26. É que o Congresso da Justiça também terá de servir para termos a coragem de tornar mais eficiente o sistema judicial, mais céleres os procedimentos, de virarmos ainda mais a Justiça para os Cidadãos, de fazermos os sacrifícios que os processos de mudança começam por exigir, de mudarmos os hábitos que são onerosos sem vantagem, de sugerirmos reformas que farão poupar dinheiro na Justiça. Queremos mais dinheiro para a Justiça, queremos um aumento da percentagem do total do Orçamento do Estado, porque queremos poupar e não esbanjar dinheiro. Queremos que o Governo nos garanta o mais rapidamente possível que em 2004 para o Orçamento de Despesas da Justiça virão pelo menos 3% do total e para o orçamento de investimento 4% do total. Esse será o nosso objectivo e não aceitaremos menos.
27. Portugal tem de mudar e mudar muito para se transformar num País onde todos vivamos melhor, mais decentemente e mais felizes.
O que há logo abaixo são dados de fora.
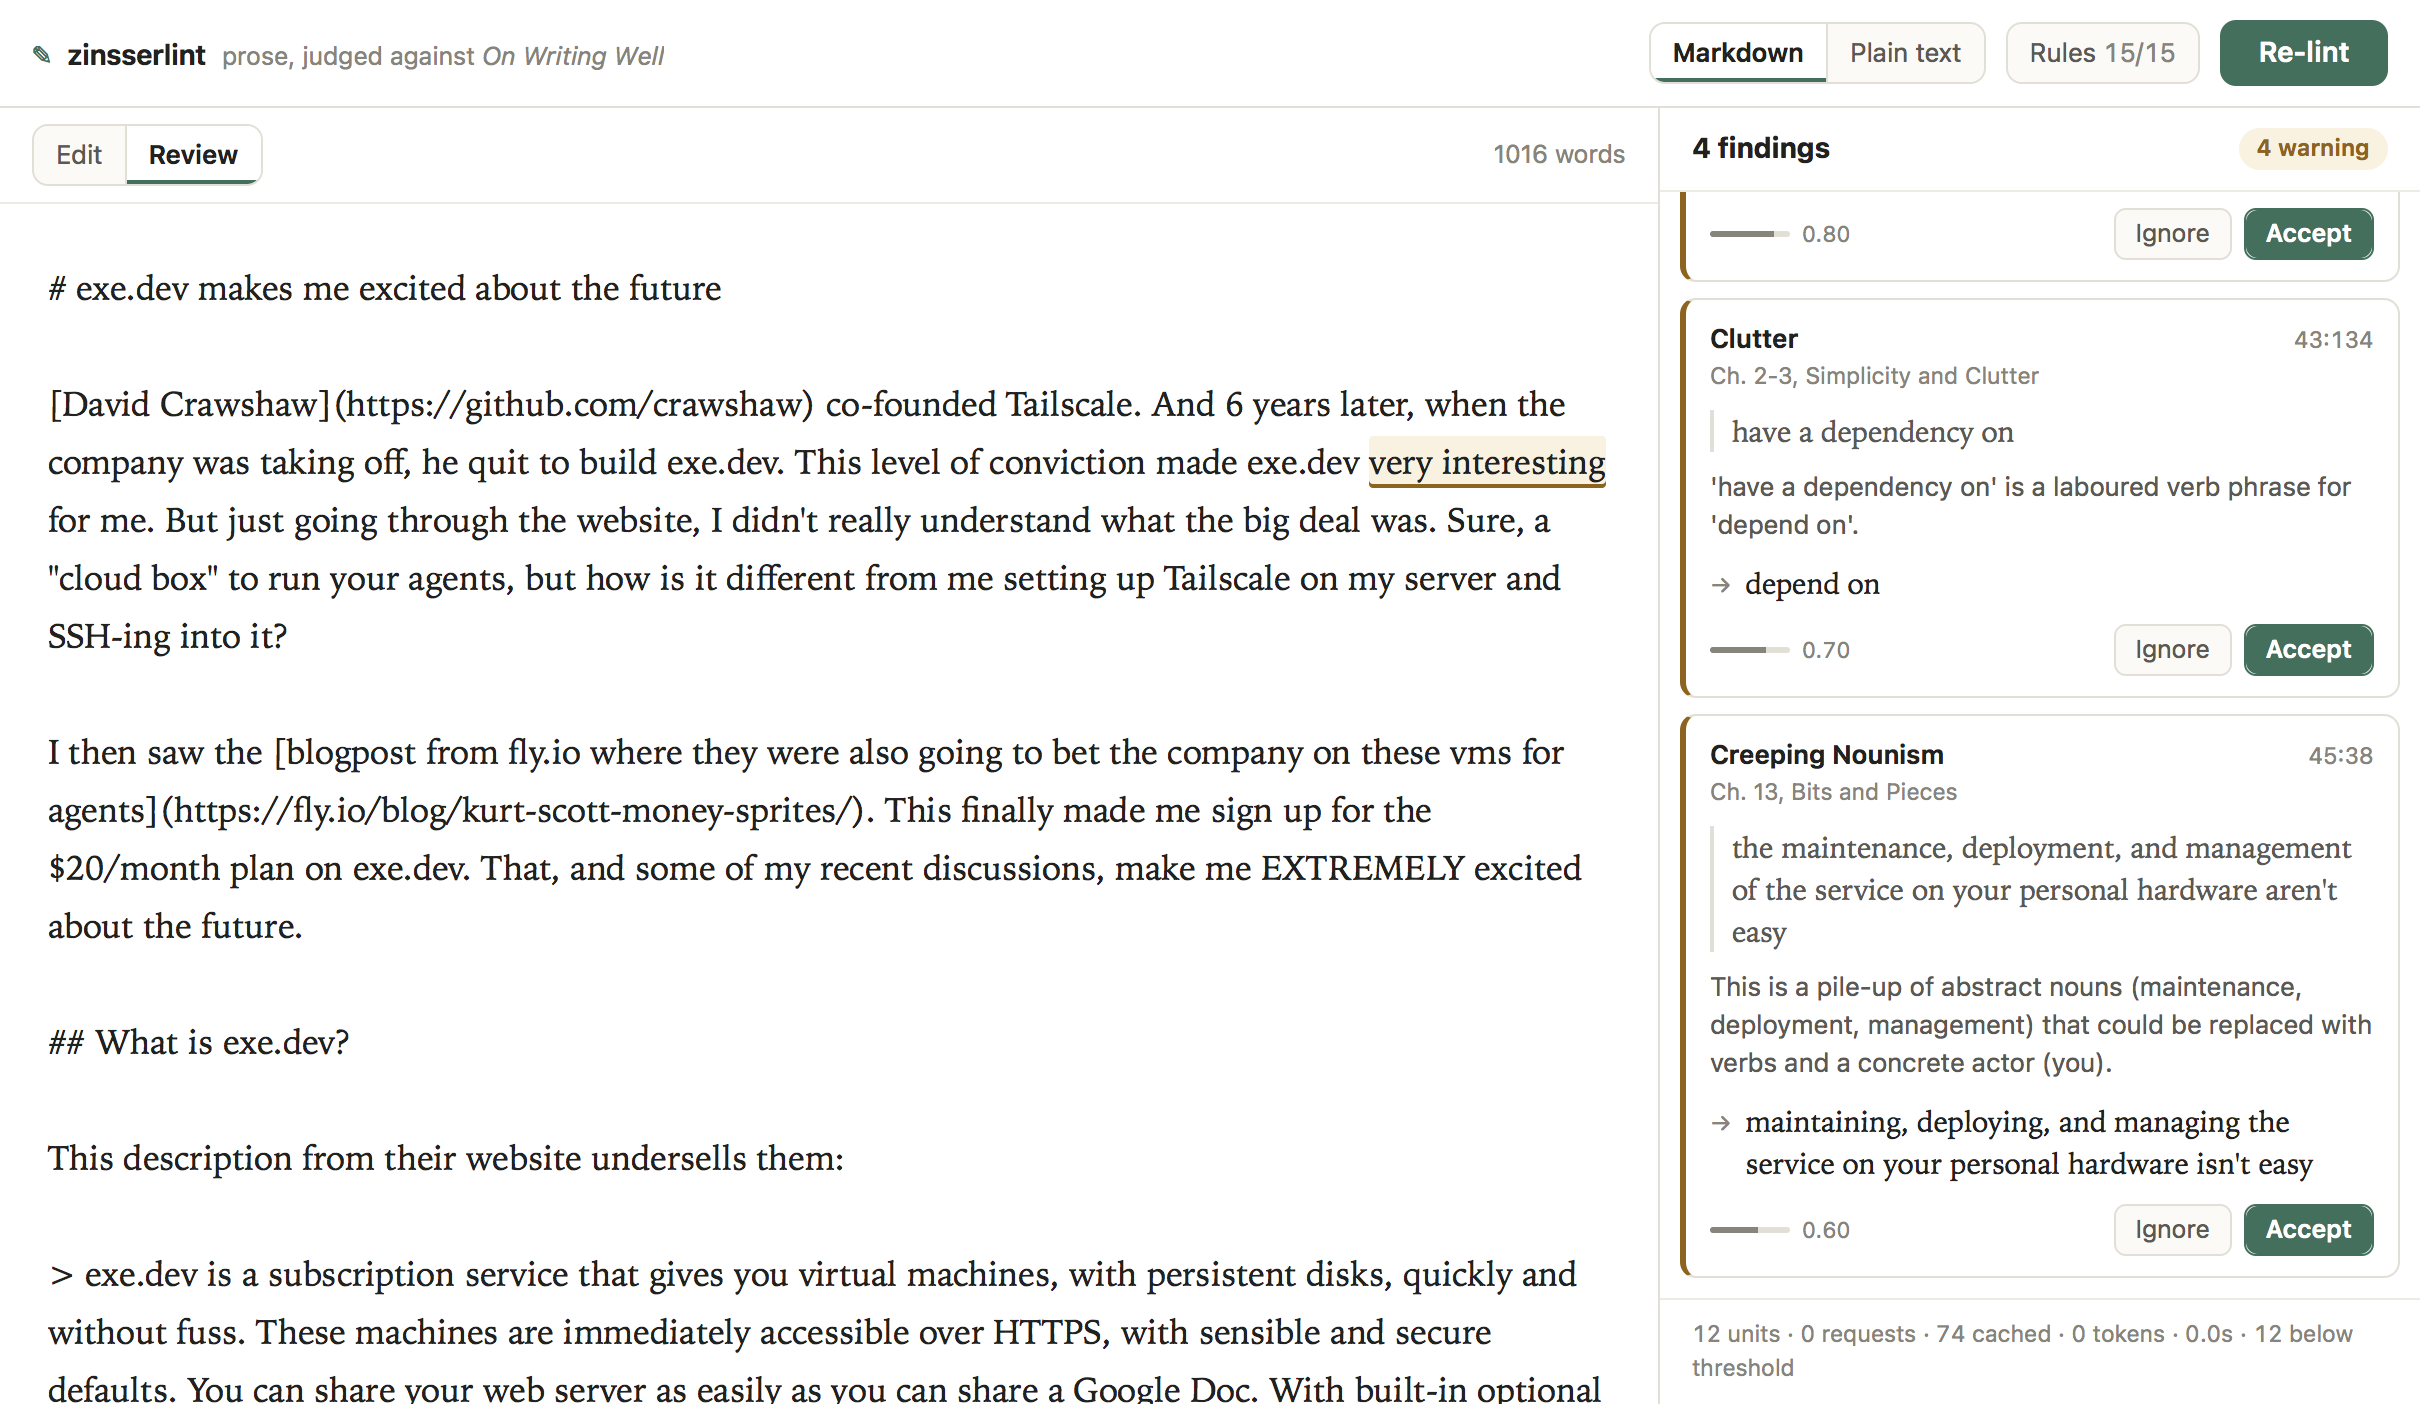Open the Rules 15/15 selector

click(2102, 53)
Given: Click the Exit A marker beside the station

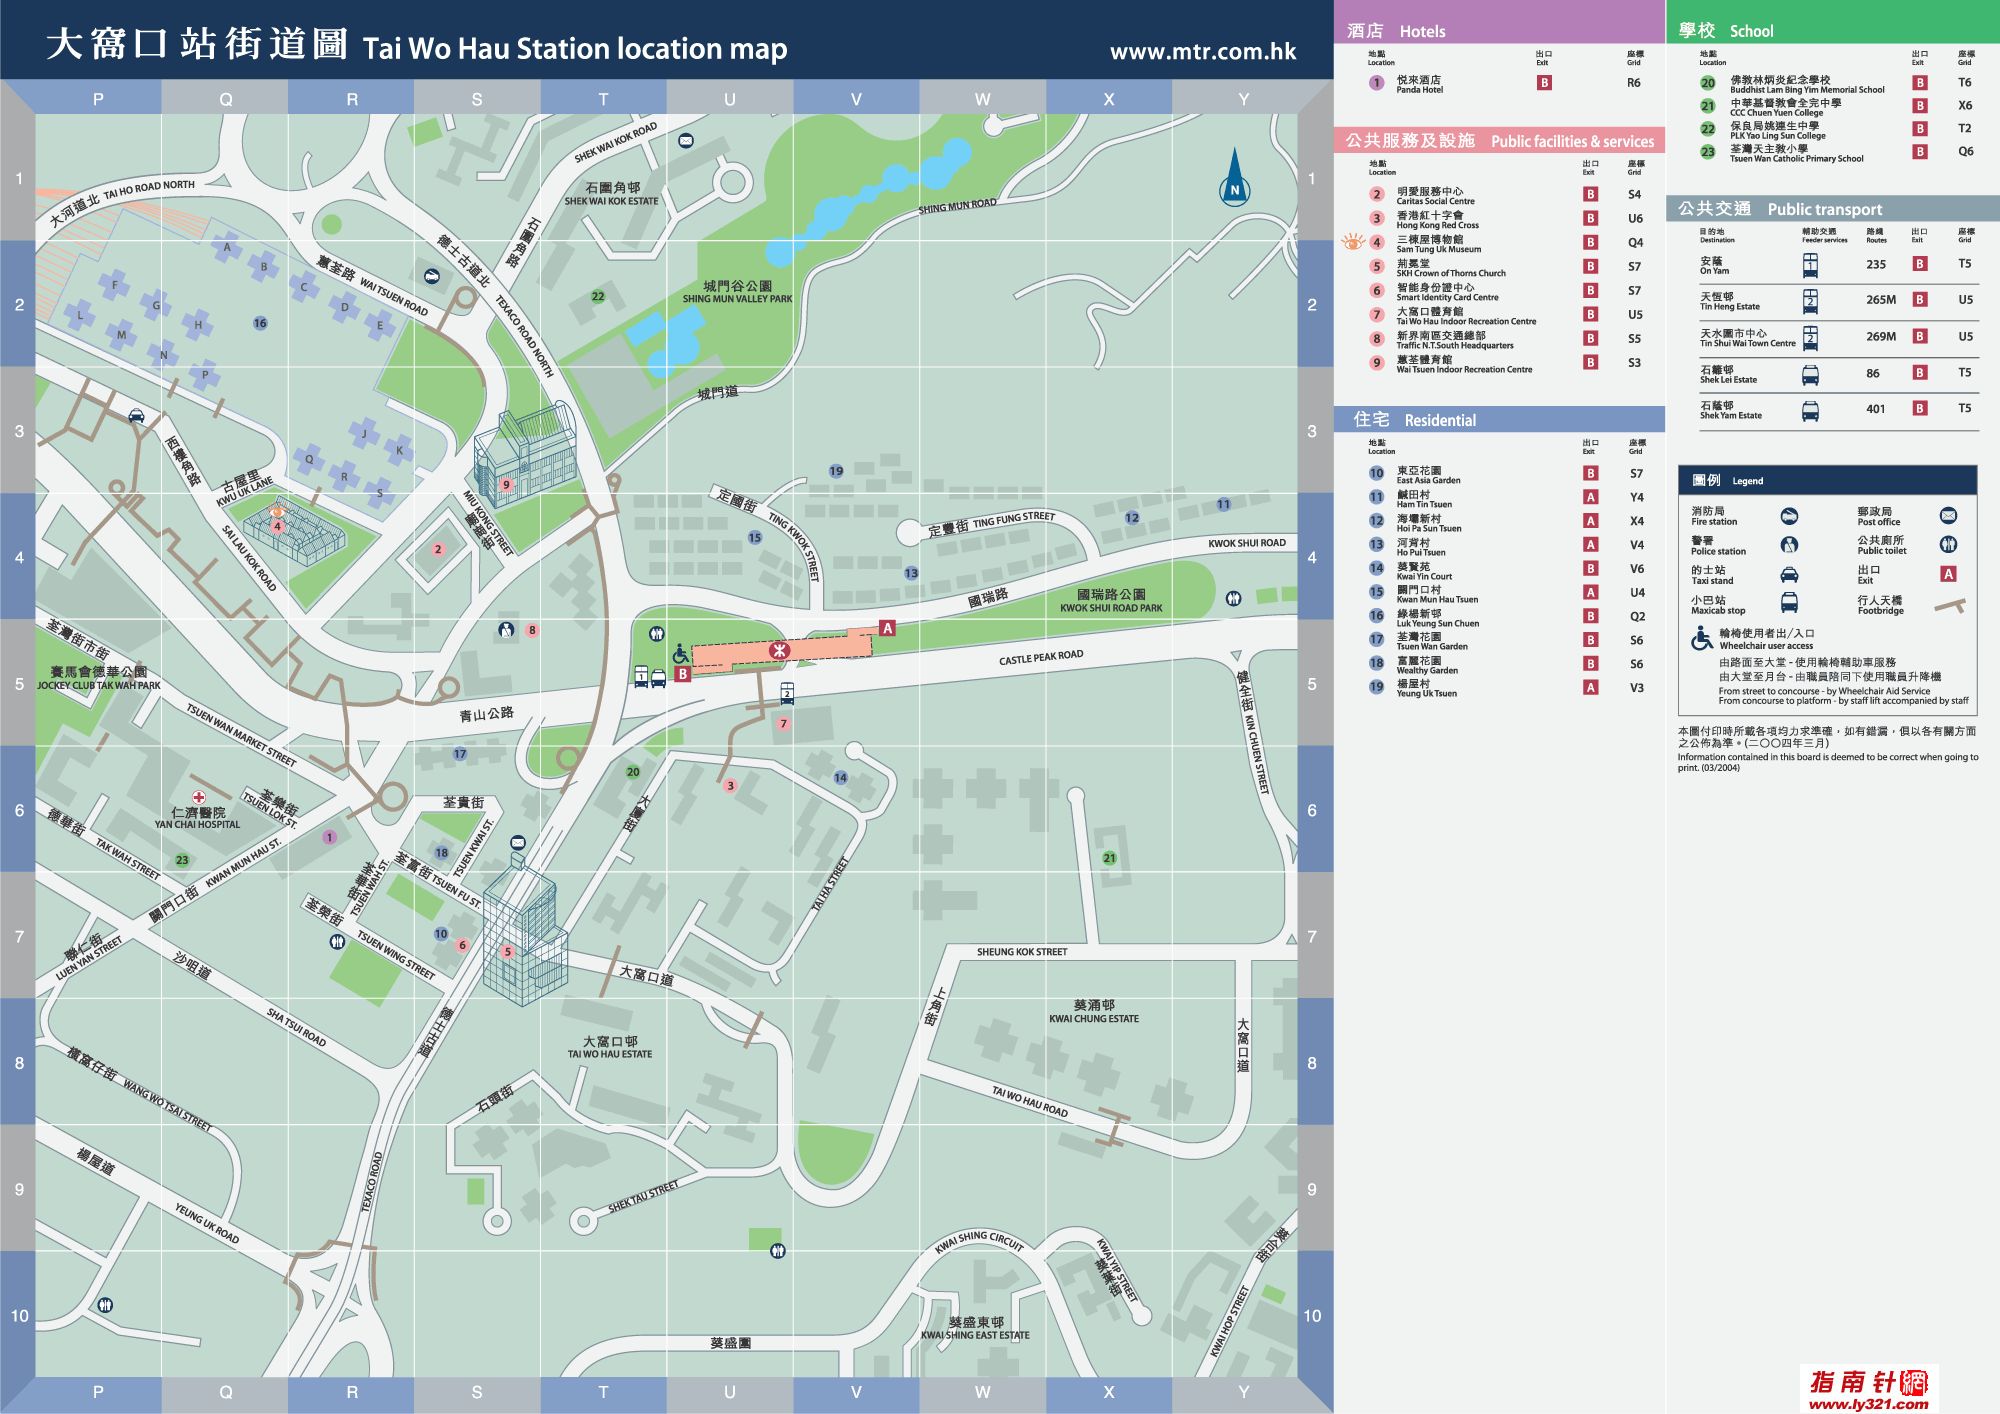Looking at the screenshot, I should (887, 628).
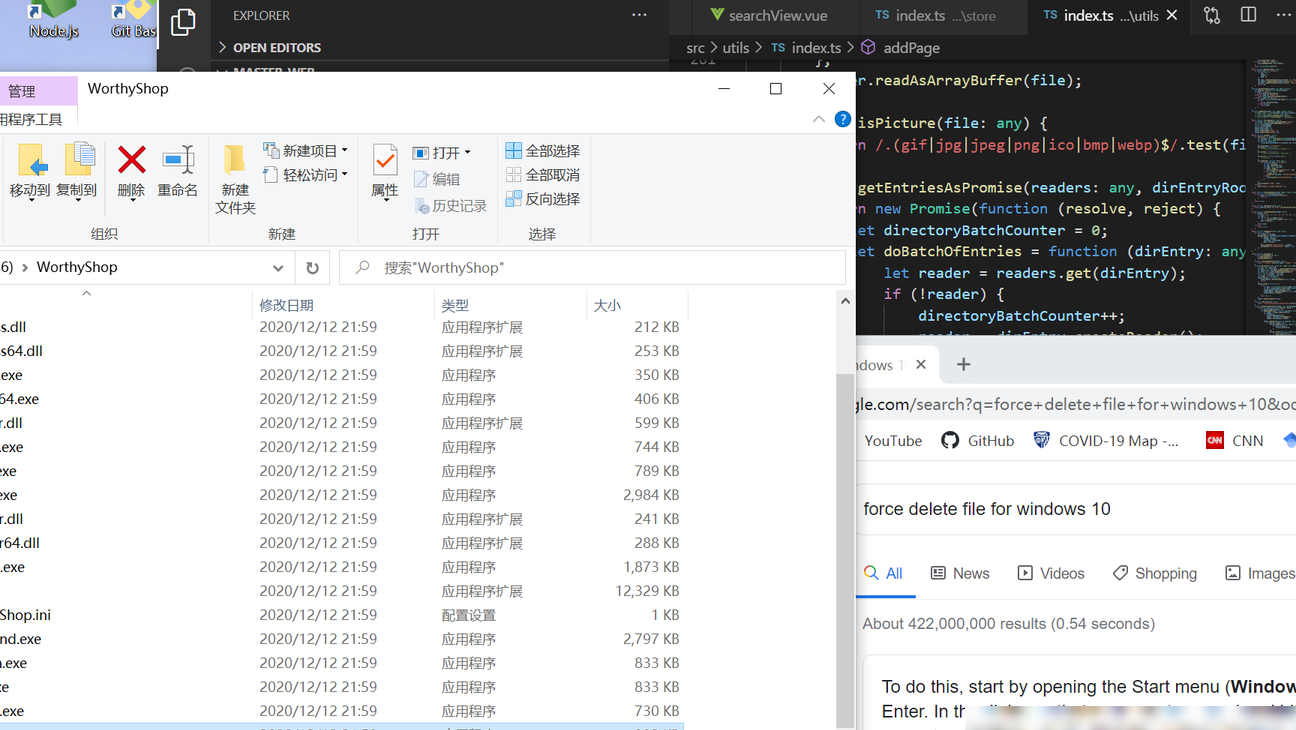Select the Videos search tab
Image resolution: width=1296 pixels, height=730 pixels.
click(1051, 573)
Achamos que se começar a mudar pela Justiça tudo o resto será mais fácil. Estamos dispostos a lutar por isso com toda a nossa energia e a nossa vontade. Mas não nos asfixiem por mais um ano, não peçam aos Magistrados e aos Funcionários Judiciais o que nunca estariam dispostos a aceitar para vós próprios. Cumpram o vosso dever e podem estar certos de que nós cumpriremos o nosso.